*正文部分*:
◆ ◆ ◆
If the MTU size on the network cards used for the interconnect differs on the cluster member nodes, RAC instance(s) will not start

在各个集群节点上，如果用于互连的网卡（心跳网卡）MTU参数大小不同，则RAC实例将不会启动。

CHANGES

变动部分：

Network configuration

网络参数配置

CAUSE

具体原因（主要通过分析网络参数配置和查看日志）：

The MTU size is set on the private network interface, for example, two interfaces of two cluster members:

MTU大小在专用网络接口（用于节点间互连的心跳网络接口）上，比如下面列出了集群上两个节点的网络配置：

node 1
eth0 Link encap:Ethernet HWaddr 00:0E:0C:08:4B:D5
inet addr: xxx.x.x.x Bcast:xxx.x.x.x Mask:255.255.255.0
inet6 addr: fe80::20e:cff:fe08:4bd5/64 Scope:Link
UP BROADCAST RUNNING MULTICAST MTU:9000 Metric:1

node 2
eth0 Link encap:Ethernet HWaddr 00:0E:0C:08:03:59
inet addr: xxx.x.x.x Bcast:xxx.x.x.x Mask:255.255.255.0
inet6 addr: fe80::20e:cff:fe08:359/64 Scope:Link
UP BROADCAST RUNNING MULTICAST *MTU:1500* Metric:1

If you have different MTU sizes configured a startup will hang with following error in the alert-log:

一旦你设置了不同的MTU值，startup数据库后将会挂起，并报出以下日志：

Tue Mar 1 01:50:35 2005
lmon registered with NM - instance id 2 (internal mem no 1)
Tue Mar 1 01:50:36 2005
Reconfiguration started (old inc 0, new inc 2)
List of nodes:
0 1
Global Resource Directory frozen
Update rdomain variables
Communication channels reestablished
* domain 0 valid = 0 according to instance 0
Tue Mar 1 01:55:44 2005
IPC Send timeout to 0.0 inc 9 for msg type 53 from opid 5
Tue Mar 1 01:59:25 2005
Trace dumping is performing id=[cdmp_20050301095925]
Tue Mar 1 01:59:31 2005
Reconfiguration started (old inc 2, new inc 3)
◆ ◆ ◆
*所给数据*:
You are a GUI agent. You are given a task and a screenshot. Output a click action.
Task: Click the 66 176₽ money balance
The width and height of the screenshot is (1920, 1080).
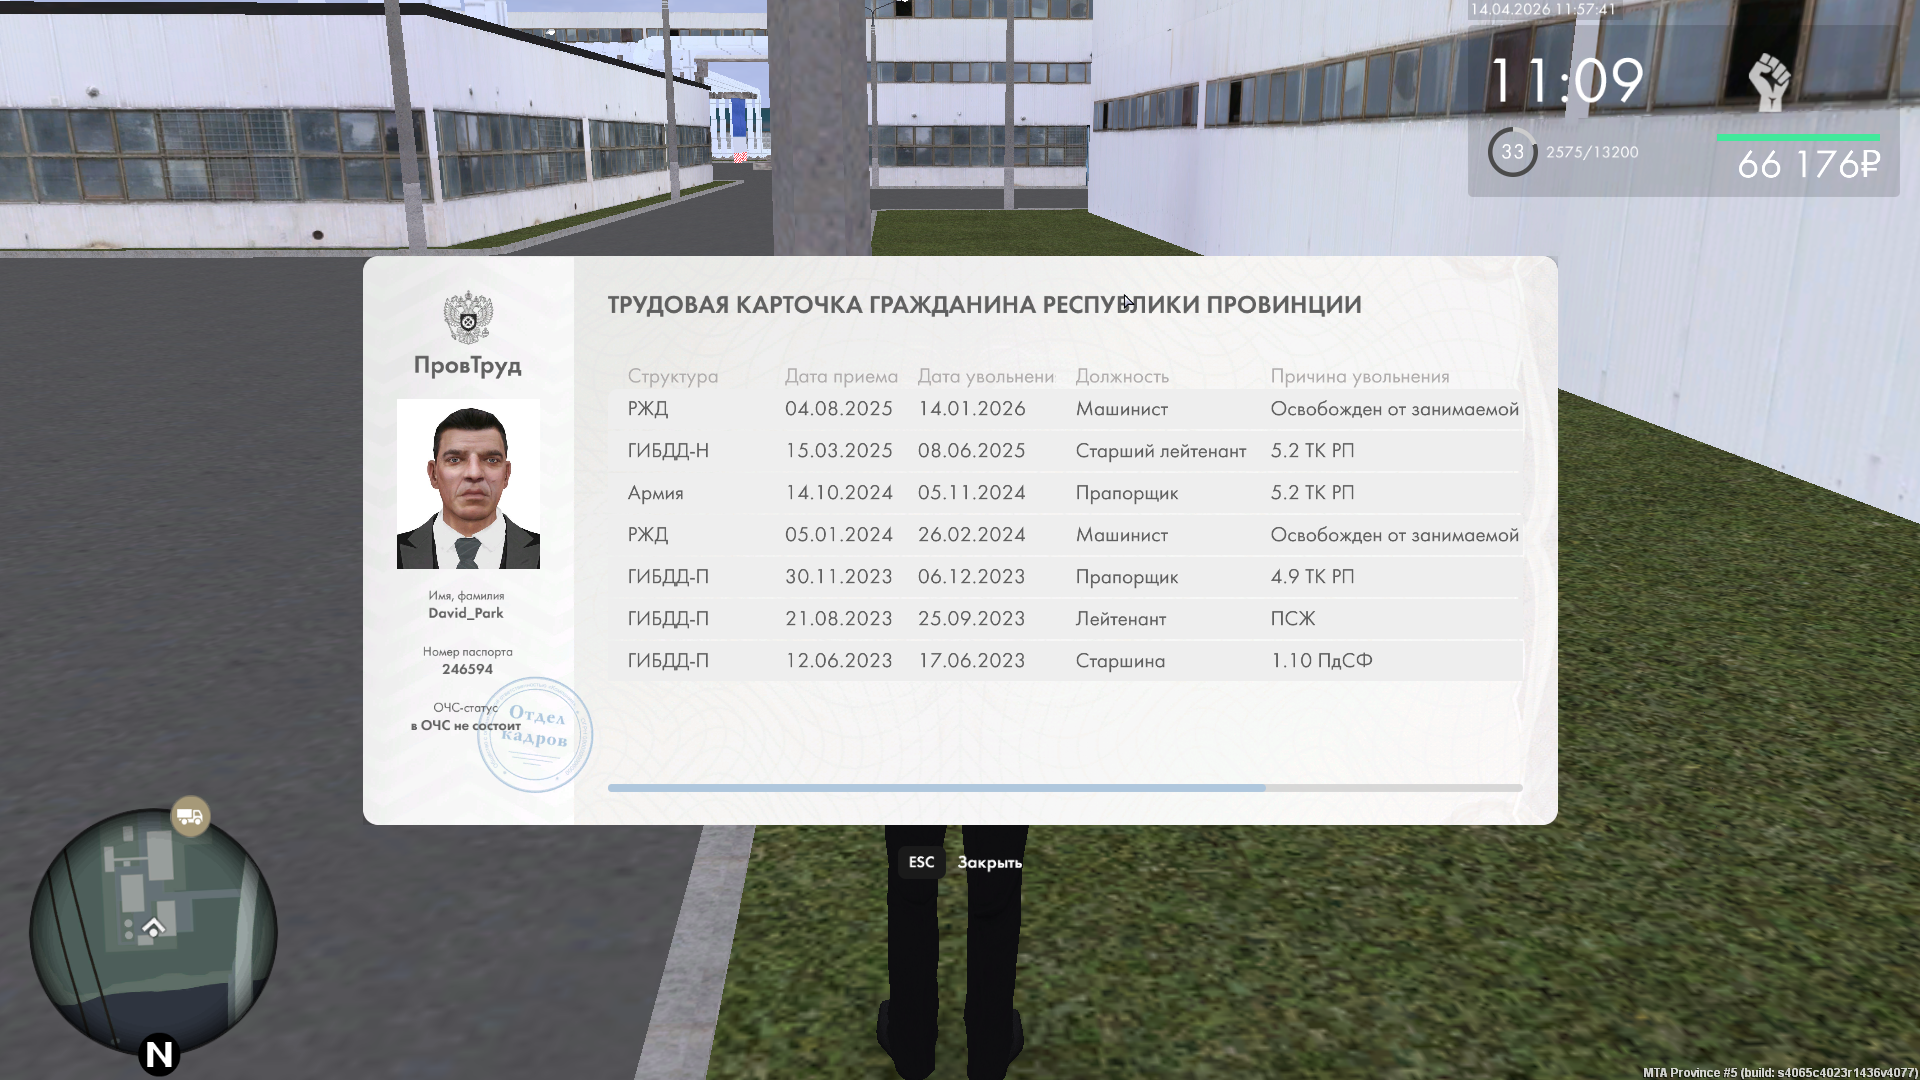coord(1808,165)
◆ ◆ ◆
*任务列表*:
**1.** 请照原样抄录正文部分中从"Tue Mar 1 01:50:36"到"2, new inc 3)"的这一段。
**2.** 根据正文部分，node 1 的 eth0 网卡的 MTU 值是多少？

*任务答案*:
**1.**
Tue Mar 1 01:50:36 2005
Reconfiguration started (old inc 0, new inc 2)
List of nodes:
0 1
Global Resource Directory frozen
Update rdomain variables
Communication channels reestablished
* domain 0 valid = 0 according to instance 0
Tue Mar 1 01:55:44 2005
IPC Send timeout to 0.0 inc 9 for msg type 53 from opid 5
Tue Mar 1 01:59:25 2005
Trace dumping is performing id=[cdmp_20050301095925]
Tue Mar 1 01:59:31 2005
Reconfiguration started (old inc 2, new inc 3)

**2.** 9000。